A 2017 randomised, controlled, double-blind trial conducted by Çağan et al compared the administration of gelatine tannate plus ORS with ORS alone in 203 children aged 3 months to 12 years with acute gastroenteritis. From 12 hours onwards, per-protocol analysis showed that the incidence of watery stools was significantly lower in the gelatine tannate plus ORS group than in the ORS alone group (at 12 hours, 59.2% vs 77.0%, respectively; p=0.01).14 Again, there are several possible reasons for the differences in findings between the studies. Compared with our study, Çağan et al included older children (mean age: 27±30 vs 40±36 months, respectively). In the study by Çağan et al, there was a significant difference in the percentage of children with dehydration at baseline between the experimental and control groups (60% vs 40%, respectively); thus, the randomisation did not work properly. In our study, the sample size was smaller. However, the sample size was based on a sample size calculation designed to detect 24 hours (±12 hours) shortening of the duration of diarrhoea between the study groups with a power of 90% and α=0.01; thus, a sufficient number of participants were randomised in our study, allowing us to be reasonably certain that no difference between the interventions exists. In the study by Çağan et al, while the sample size calculation was provided, it is unclear what assumptions were made by the authors. While one of the primary study endpoints in the study by Çağan et al was the total time to resolution of diarrhoea, no data relevant to this endpoint were provided; thus, a comparison between the studies is not possible. Both studies reported data on watery stools. However, the data were presented differently (ie, percentage of patients with watery stools in the study by Çağan et al compared with number of watery stools per day in our study). Finally, the method of analysis in the study by Çağan et al (per-protocol analysis) differed from that used in our study (intention-to-treat analysis).
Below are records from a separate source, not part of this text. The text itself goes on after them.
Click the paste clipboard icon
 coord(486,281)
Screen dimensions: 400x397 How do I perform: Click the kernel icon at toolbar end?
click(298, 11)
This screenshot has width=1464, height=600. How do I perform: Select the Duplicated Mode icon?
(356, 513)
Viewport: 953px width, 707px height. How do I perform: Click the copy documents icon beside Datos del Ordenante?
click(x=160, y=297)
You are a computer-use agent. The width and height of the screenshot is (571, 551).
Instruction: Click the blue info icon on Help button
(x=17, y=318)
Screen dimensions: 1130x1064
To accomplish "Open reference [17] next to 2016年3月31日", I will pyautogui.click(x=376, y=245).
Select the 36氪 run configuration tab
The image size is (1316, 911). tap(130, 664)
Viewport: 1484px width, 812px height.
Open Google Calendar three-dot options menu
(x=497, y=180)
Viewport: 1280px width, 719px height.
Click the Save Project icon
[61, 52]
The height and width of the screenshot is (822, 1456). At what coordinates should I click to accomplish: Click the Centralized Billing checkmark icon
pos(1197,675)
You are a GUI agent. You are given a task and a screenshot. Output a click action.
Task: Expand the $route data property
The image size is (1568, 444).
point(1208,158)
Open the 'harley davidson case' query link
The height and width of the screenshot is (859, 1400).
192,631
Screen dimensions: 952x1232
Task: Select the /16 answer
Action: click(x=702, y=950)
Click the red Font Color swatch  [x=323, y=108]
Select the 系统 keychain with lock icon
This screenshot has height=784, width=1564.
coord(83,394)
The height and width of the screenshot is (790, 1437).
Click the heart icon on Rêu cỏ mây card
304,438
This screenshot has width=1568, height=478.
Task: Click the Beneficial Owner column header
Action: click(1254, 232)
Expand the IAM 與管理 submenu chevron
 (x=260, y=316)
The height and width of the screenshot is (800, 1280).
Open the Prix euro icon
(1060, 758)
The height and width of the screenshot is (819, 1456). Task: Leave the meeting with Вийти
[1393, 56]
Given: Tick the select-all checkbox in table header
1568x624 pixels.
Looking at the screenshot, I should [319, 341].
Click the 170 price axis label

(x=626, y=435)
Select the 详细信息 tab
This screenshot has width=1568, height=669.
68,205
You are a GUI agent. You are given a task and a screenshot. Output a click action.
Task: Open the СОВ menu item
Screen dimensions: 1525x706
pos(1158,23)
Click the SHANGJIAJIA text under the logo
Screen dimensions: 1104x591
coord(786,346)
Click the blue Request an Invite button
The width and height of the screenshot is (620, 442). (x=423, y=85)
Taken together, direct comparison of our findings with the results reported by others is difficult. It is possible that the differences in the study design and execution contributed to the differences in findings. Additionally, other factors could explain the different results seen in our study patients compared with those of previous studies, such as differences in age, socioeconomic situation, pathogen, Rotavirus vaccination status or type of ORS used. Hypothetically, the lack of an effect observed in our study could also originate from the excessive excretion of the study product due to the duration of diarrhoea. However, in our study, there were no children with severe diarrhoea and/or excessive duration of diarrhoea. Further well-designed and carefully conducted randomised controlled trials, with relevant inclusion/exclusion criteria, adequate sample sizes, and validated clinical outcome measures (with definitions), may help to resolve the uncertainty with regard to the efficacy of gelatine tannate in the management of acute gastroenteritis in children.

Conclusions

In summary, gelatine tannate, as dosed in this study, administered as an adjunct to rehydration for the management of acute gastroenteritis in children younger than 5 years was not effective. According to current guidelines,1 15 the mainstay of treatment for acute gastroenteritis should be oral rehydration with a hypo-osmolar solution. Breast feeding should not be interrupted. Regular feeding should continue with no dietary changes, including milk. In the hospital setting, in non-breastfed infants and young children, lactose-free feeds can be considered in the management of gastroenteritis. Oral zinc supplementation reduces the duration of diarrhoea in children 6 months to 5 years of age who reside in countries with a high prevalence of zinc deficiency or who have signs of malnutrition. However, in regions where zinc deficiency is rare, no benefit from the use of zinc is expected. Other effective interventions that may reduce the duration and severity of diarrhoea include the administration of specific probiotics such as Lactobacillus rhamnosus GG or Saccharomyces boulardii, diosmectite or racecadotril.